Sidonia’s turn to faith as Georgia gained independence is far from unusual. She told me that another reason for her interest in religion was “that I wanted to stand by my country. That’s actually why a lot of people turned to religion at that time.” When I talked to Ilia Chighladze, a 30-year-old Georgian priest, he echoed that sentiment: “I was attracted to the history of Georgia, and because being Georgian and being Orthodox Christian is a part of national identity, I decided to become a priest.”

The Republic of Georgia, sitting in the mountainous southern Caucasus, is a Christian nation through and through. It has been officially since 327 AD, despite being surrounded by invading Muslims throughout the centuries, something which elicits particular pride in Georgians. Analysts and polls say that the Georgian Orthodox Church, which is closely related to Russian orthodoxy, is the most trusted institution in the country—much more so than the government, which celebrated its first democratic transfer of power just over a year ago. Most of the population here feels that being Georgian means to be Orthodox, despite the fact that roughly 15 percent of the country belongs to another religion, mainly Islam and the Armenian Apostolic Church. A 2012 Gallup poll on Global Religiosity ranks Georgia as the 11th most religious country in the world.

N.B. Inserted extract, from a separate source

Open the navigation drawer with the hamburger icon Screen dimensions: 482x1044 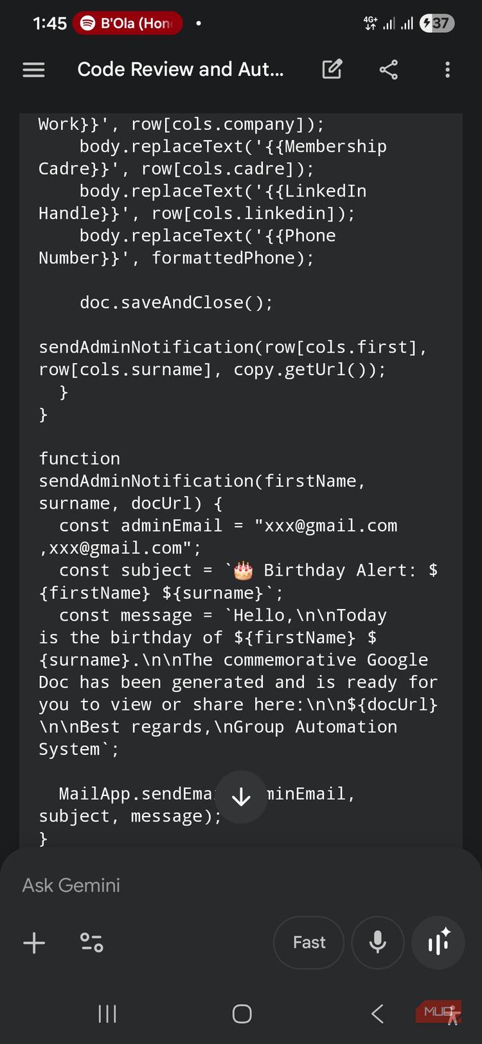[x=33, y=69]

The Church sees liberalism creeping up on Georgian culture along with modernization, and is trying with all its might to halt both.

This tremendous influence has put the church at the center of a pivotal struggle over Georgia’s future. Georgia sits at a crossroads of the proverbial east and west and this seems to contribute a large part to the country’s identity crisis. Though Georgians often express a desire to be part of Europe, many European social norms clash with their traditional values regarding marriage, women’s roles, and family life. Development has happened at a rapid pace here, in large part due to financial support from the EU and US in the wake of Russian aggression, but it has made many worry about what comes with it. The Church sees liberalism creeping up on Georgian culture along with modernization, and is trying with all its might to halt both.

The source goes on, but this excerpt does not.